● **Work instruction**
Strip out the pictures and transcribe the records that follow exactly.
(Material to process begins)
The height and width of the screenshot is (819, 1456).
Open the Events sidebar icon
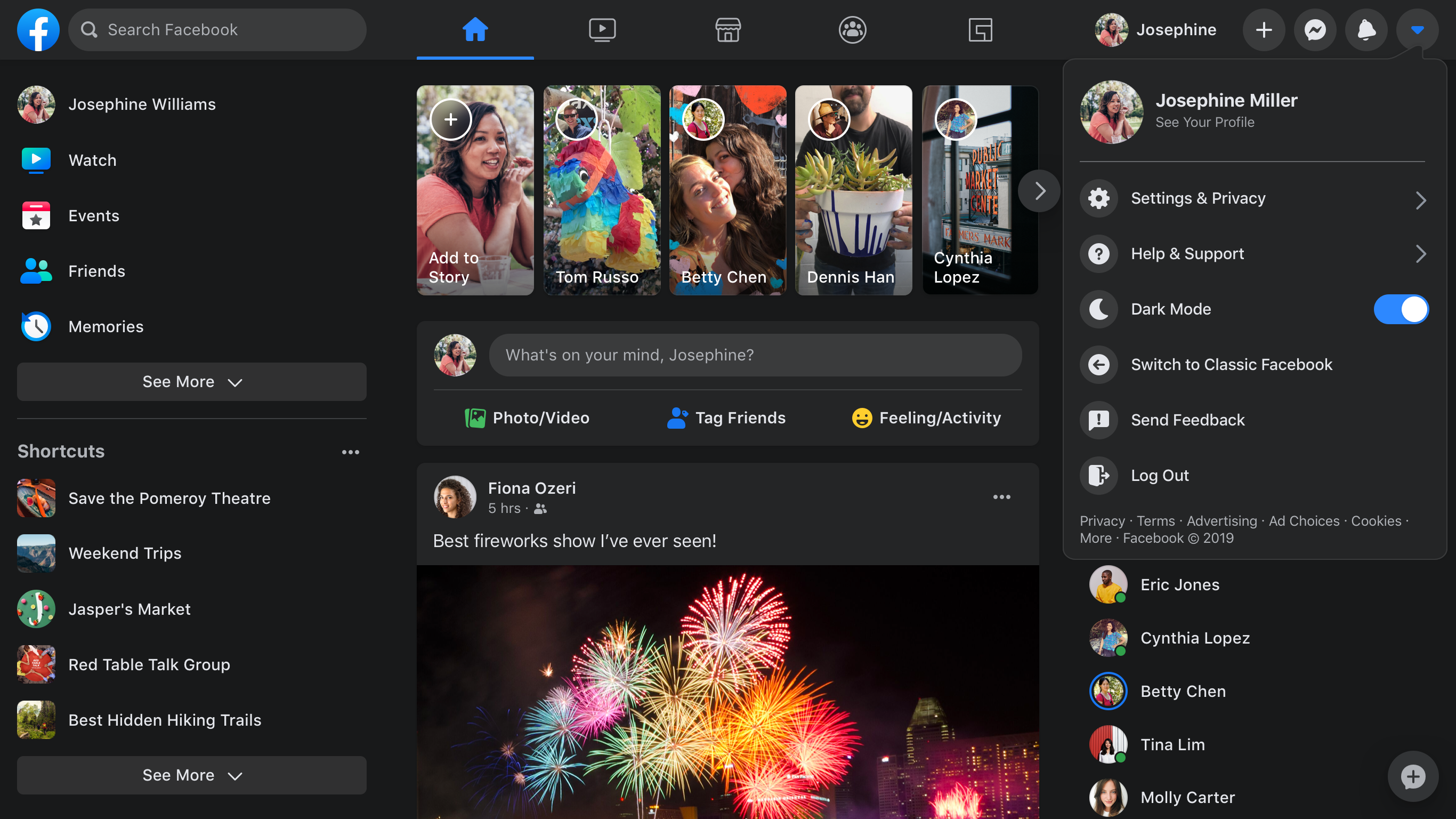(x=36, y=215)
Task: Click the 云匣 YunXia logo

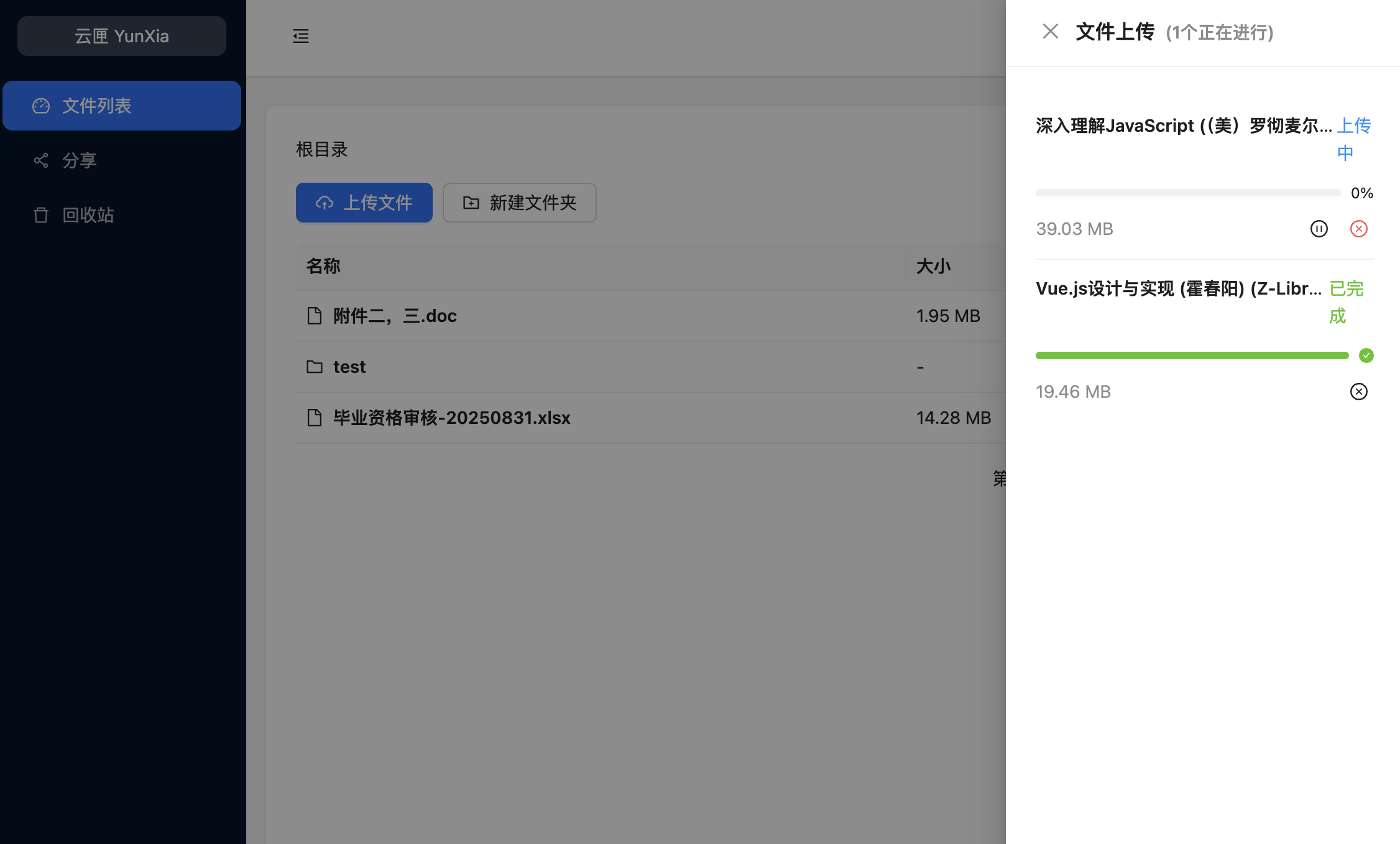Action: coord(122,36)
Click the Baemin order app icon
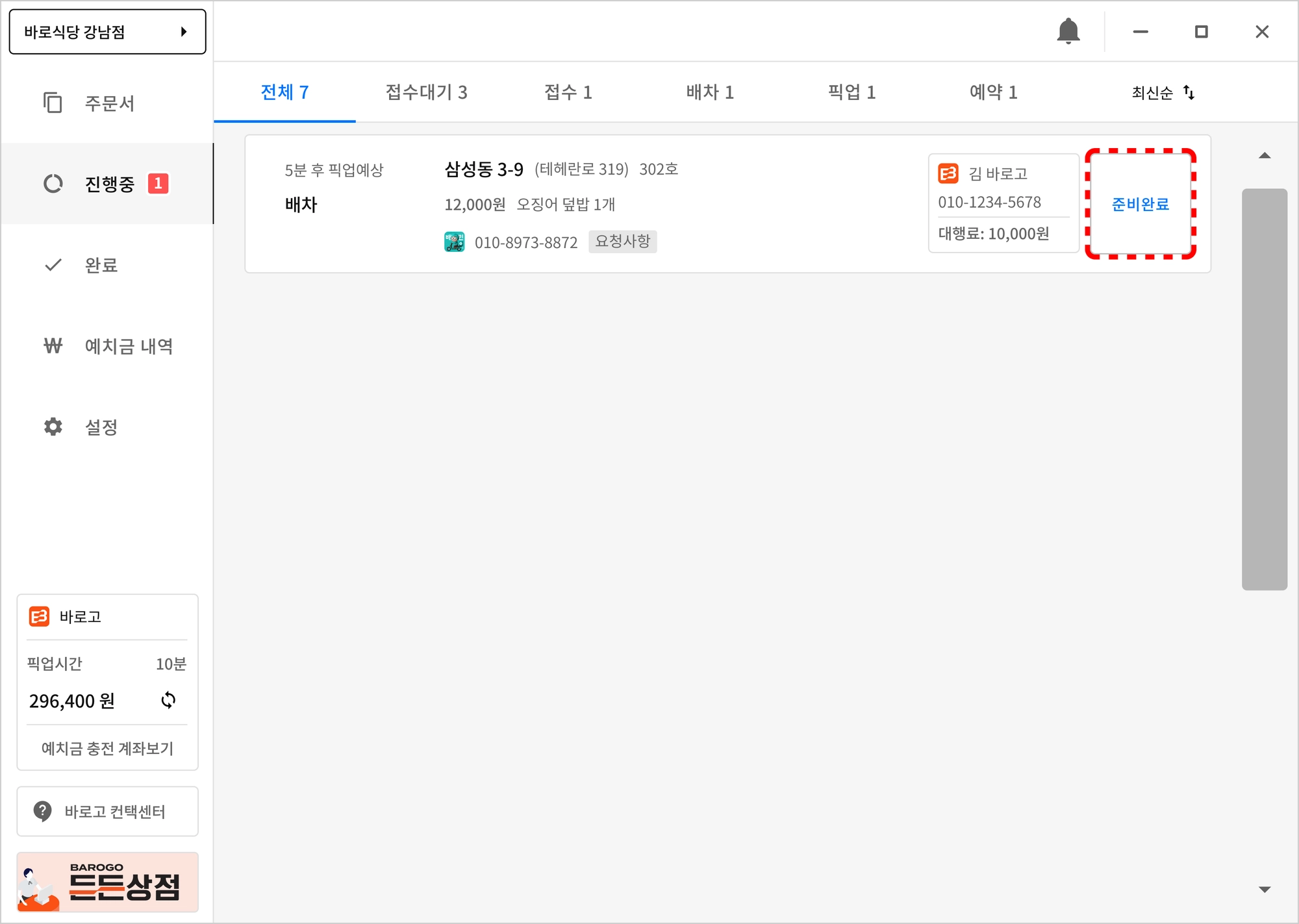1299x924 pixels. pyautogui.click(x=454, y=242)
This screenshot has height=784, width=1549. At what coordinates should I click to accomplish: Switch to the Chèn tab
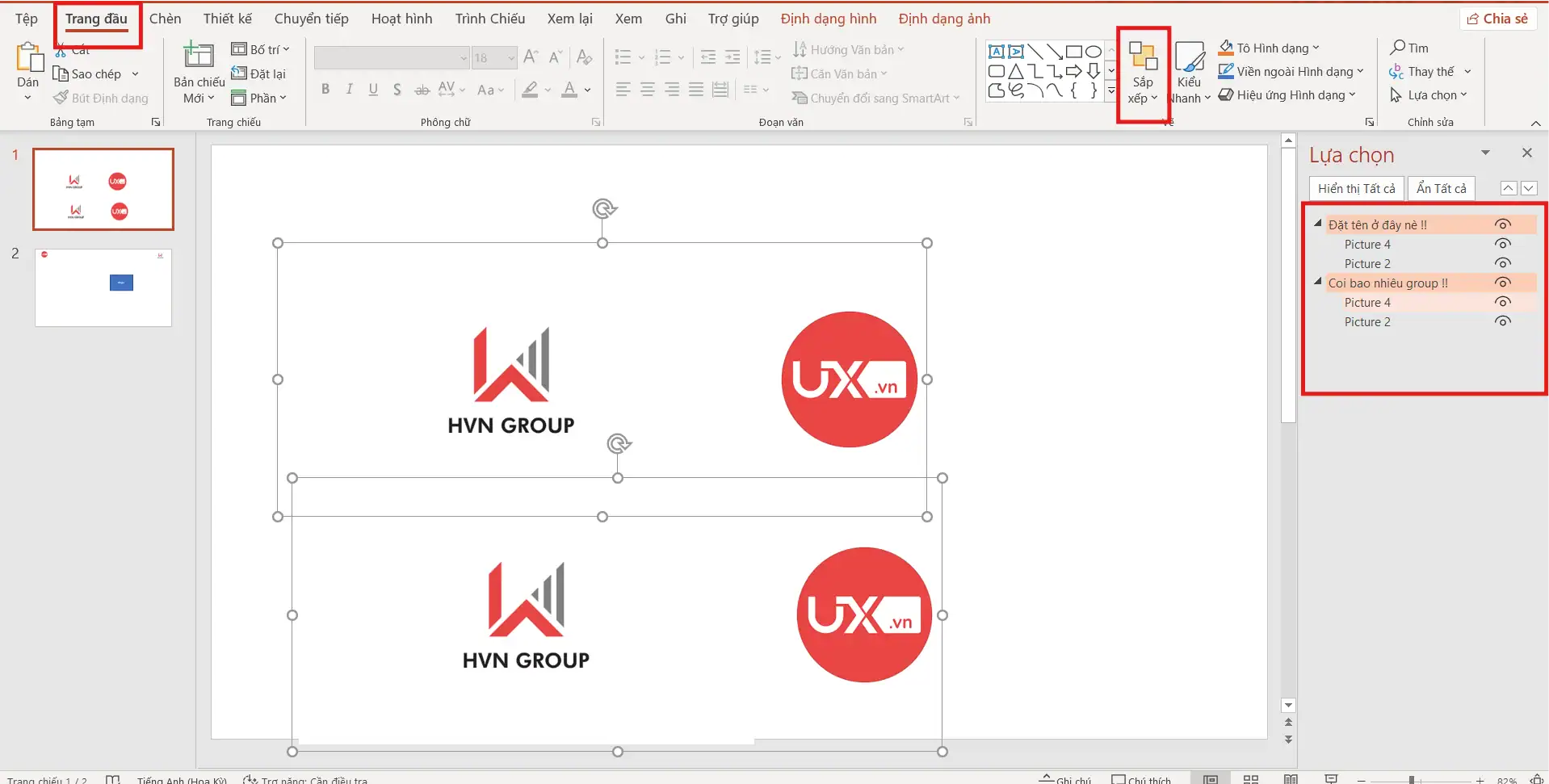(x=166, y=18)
(Material to process ends)
● **Answer space**
The height and width of the screenshot is (819, 1456).
Open the Events sidebar icon
(x=36, y=215)
Task: Click the 云匣 YunXia logo

Action: coord(122,36)
Click the Baemin order app icon
1299x924 pixels. pyautogui.click(x=454, y=242)
This screenshot has height=784, width=1549. At what coordinates should I click to accomplish: Switch to the Chèn tab
(x=166, y=18)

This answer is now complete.